(Data records)
— START —
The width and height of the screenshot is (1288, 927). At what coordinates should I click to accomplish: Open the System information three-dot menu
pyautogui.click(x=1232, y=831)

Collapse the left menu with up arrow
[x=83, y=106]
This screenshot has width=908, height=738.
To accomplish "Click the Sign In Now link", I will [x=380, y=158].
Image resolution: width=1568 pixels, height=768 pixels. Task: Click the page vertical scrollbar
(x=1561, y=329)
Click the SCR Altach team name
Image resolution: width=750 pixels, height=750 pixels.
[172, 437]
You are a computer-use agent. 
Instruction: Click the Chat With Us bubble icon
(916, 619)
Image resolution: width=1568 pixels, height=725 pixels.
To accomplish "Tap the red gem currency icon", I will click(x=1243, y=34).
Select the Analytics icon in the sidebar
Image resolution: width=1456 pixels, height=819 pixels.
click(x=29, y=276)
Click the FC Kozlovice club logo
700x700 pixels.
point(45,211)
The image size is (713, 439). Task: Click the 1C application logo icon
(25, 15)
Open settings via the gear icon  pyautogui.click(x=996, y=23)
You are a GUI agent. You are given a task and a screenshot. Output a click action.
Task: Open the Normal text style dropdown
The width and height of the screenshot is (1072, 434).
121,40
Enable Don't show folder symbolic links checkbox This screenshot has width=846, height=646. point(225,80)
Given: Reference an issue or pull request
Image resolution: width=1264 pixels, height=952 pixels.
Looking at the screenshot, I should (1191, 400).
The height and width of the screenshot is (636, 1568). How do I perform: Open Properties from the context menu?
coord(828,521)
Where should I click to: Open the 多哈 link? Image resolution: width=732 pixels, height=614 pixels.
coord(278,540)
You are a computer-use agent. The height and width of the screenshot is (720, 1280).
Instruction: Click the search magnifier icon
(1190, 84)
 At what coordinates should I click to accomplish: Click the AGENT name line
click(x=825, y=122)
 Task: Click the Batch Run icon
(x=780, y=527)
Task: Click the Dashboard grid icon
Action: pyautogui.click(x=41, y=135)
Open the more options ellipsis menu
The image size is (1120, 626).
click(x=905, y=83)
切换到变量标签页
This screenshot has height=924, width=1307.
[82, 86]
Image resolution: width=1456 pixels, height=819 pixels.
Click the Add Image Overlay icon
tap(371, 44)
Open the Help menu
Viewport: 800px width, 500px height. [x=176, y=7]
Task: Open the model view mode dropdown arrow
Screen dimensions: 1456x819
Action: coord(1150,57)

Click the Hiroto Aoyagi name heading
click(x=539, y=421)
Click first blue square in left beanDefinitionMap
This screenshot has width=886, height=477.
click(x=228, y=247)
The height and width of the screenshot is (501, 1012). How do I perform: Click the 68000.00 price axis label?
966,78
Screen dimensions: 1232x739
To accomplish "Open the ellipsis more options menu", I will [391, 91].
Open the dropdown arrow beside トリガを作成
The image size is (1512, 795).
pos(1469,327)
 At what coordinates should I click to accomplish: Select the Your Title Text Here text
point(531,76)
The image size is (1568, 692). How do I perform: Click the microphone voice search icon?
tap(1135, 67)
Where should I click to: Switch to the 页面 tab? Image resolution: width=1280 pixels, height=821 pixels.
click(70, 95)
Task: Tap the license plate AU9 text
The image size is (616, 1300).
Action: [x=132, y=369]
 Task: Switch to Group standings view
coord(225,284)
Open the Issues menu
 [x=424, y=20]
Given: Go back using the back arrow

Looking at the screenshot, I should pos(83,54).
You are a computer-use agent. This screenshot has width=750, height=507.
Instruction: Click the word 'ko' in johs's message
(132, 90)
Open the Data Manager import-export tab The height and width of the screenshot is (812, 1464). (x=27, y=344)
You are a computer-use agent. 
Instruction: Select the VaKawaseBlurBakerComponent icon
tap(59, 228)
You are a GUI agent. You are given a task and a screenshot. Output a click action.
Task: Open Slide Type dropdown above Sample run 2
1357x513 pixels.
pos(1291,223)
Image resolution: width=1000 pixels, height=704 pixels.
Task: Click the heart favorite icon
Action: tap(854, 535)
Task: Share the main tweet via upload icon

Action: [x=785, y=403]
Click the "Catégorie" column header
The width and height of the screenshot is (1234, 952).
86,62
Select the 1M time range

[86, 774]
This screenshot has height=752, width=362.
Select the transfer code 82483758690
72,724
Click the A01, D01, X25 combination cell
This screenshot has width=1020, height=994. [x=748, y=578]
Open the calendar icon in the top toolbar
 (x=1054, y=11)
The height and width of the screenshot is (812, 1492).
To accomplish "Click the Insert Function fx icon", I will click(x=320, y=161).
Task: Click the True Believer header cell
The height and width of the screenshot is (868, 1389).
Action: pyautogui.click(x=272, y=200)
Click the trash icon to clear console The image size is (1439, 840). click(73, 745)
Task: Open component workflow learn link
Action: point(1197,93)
— END —
** Requirement **
Format every line of the listing as a JSON list of strings, one string per line, leaving out blank lines.

** Solved problem **
[
  "The width and height of the screenshot is (1288, 927). At what coordinates should I click to accomplish: Open the System information three-dot menu",
  "pyautogui.click(x=1232, y=831)",
  "Collapse the left menu with up arrow",
  "[x=83, y=106]",
  "This screenshot has width=908, height=738.",
  "To accomplish \"Click the Sign In Now link\", I will [x=380, y=158].",
  "Image resolution: width=1568 pixels, height=768 pixels. Task: Click the page vertical scrollbar",
  "(x=1561, y=329)",
  "Click the SCR Altach team name",
  "Image resolution: width=750 pixels, height=750 pixels.",
  "[172, 437]",
  "You are a computer-use agent. ",
  "Instruction: Click the Chat With Us bubble icon",
  "(916, 619)",
  "Image resolution: width=1568 pixels, height=725 pixels.",
  "To accomplish \"Tap the red gem currency icon\", I will click(x=1243, y=34).",
  "Select the Analytics icon in the sidebar",
  "Image resolution: width=1456 pixels, height=819 pixels.",
  "click(x=29, y=276)",
  "Click the FC Kozlovice club logo",
  "700x700 pixels.",
  "point(45,211)",
  "The image size is (713, 439). Task: Click the 1C application logo icon",
  "(25, 15)",
  "Open settings via the gear icon  pyautogui.click(x=996, y=23)",
  "You are a GUI agent. You are given a task and a screenshot. Output a click action.",
  "Task: Open the Normal text style dropdown",
  "The width and height of the screenshot is (1072, 434).",
  "121,40",
  "Enable Don't show folder symbolic links checkbox This screenshot has width=846, height=646. point(225,80)",
  "Given: Reference an issue or pull request",
  "Image resolution: width=1264 pixels, height=952 pixels.",
  "Looking at the screenshot, I should (1191, 400).",
  "The height and width of the screenshot is (636, 1568). How do I perform: Open Properties from the context menu?",
  "coord(828,521)",
  "Where should I click to: Open the 多哈 link? Image resolution: width=732 pixels, height=614 pixels.",
  "coord(278,540)",
  "You are a computer-use agent. The height and width of the screenshot is (720, 1280).",
  "Instruction: Click the search magnifier icon",
  "(1190, 84)",
  " At what coordinates should I click to accomplish: Click the AGENT name line",
  "click(x=825, y=122)",
  " Task: Click the Batch Run icon",
  "(x=780, y=527)",
  "Task: Click the Dashboard grid icon",
  "Action: pyautogui.click(x=41, y=135)",
  "Open the more options ellipsis menu",
  "The image size is (1120, 626).",
  "click(x=905, y=83)",
  "切换到变量标签页",
  "This screenshot has height=924, width=1307.",
  "[82, 86]",
  "Image resolution: width=1456 pixels, height=819 pixels.",
  "Click the Add Image Overlay icon",
  "tap(371, 44)",
  "Open the Help menu",
  "Viewport: 800px width, 500px height. [x=176, y=7]",
  "Task: Open the model view mode dropdown arrow",
  "Screen dimensions: 1456x819",
  "Action: coord(1150,57)",
  "Click the Hiroto Aoyagi name heading",
  "click(x=539, y=421)",
  "Click first blue square in left beanDefinitionMap",
  "This screenshot has width=886, height=477.",
  "click(x=228, y=247)",
  "The height and width of the screenshot is (501, 1012). How do I perform: Click the 68000.00 price axis label?",
  "966,78",
  "Screen dimensions: 1232x739",
  "To accomplish \"Open the ellipsis more options menu\", I will [391, 91].",
  "Open the dropdown arrow beside トリガを作成",
  "The image size is (1512, 795).",
  "pos(1469,327)",
  " At what coordinates should I click to accomplish: Select the Your Title Text Here text",
  "point(531,76)",
  "The image size is (1568, 692). How do I perform: Click the microphone voice search icon?",
  "tap(1135, 67)",
  "Where should I click to: Switch to the 页面 tab? Image resolution: width=1280 pixels, height=821 pixels.",
  "click(70, 95)",
  "Task: Tap the license plate AU9 text",
  "The image size is (616, 1300).",
  "Action: [x=132, y=369]",
  " Task: Switch to Group standings view",
  "coord(225,284)",
  "Open the Issues menu",
  " [x=424, y=20]",
  "Given: Go back using the back arrow",
  "Looking at the screenshot, I should pos(83,54).",
  "You are a computer-use agent. This screenshot has width=750, height=507.",
  "Instruction: Click the word 'ko' in johs's message",
  "(132, 90)",
  "Open the Data Manager import-export tab The height and width of the screenshot is (812, 1464). (x=27, y=344)",
  "You are a computer-use agent. ",
  "Instruction: Select the VaKawaseBlurBakerComponent icon",
  "tap(59, 228)",
  "You are a GUI agent. You are given a task and a screenshot. Output a click action.",
  "Task: Open Slide Type dropdown above Sample run 2",
  "1357x513 pixels.",
  "pos(1291,223)",
  "Image resolution: width=1000 pixels, height=704 pixels.",
  "Task: Click the heart favorite icon",
  "Action: tap(854, 535)",
  "Task: Share the main tweet via upload icon",
  "Action: [x=785, y=403]",
  "Click the \"Catégorie\" column header",
  "The width and height of the screenshot is (1234, 952).",
  "86,62",
  "Select the 1M time range",
  "[86, 774]",
  "This screenshot has height=752, width=362.",
  "Select the transfer code 82483758690",
  "72,724",
  "Click the A01, D01, X25 combination cell",
  "This screenshot has width=1020, height=994. [x=748, y=578]",
  "Open the calendar icon in the top toolbar",
  " (x=1054, y=11)",
  "The height and width of the screenshot is (812, 1492).",
  "To accomplish \"Click the Insert Function fx icon\", I will click(x=320, y=161).",
  "Task: Click the True Believer header cell",
  "The height and width of the screenshot is (868, 1389).",
  "Action: pyautogui.click(x=272, y=200)",
  "Click the trash icon to clear console The image size is (1439, 840). click(73, 745)",
  "Task: Open component workflow learn link",
  "Action: point(1197,93)"
]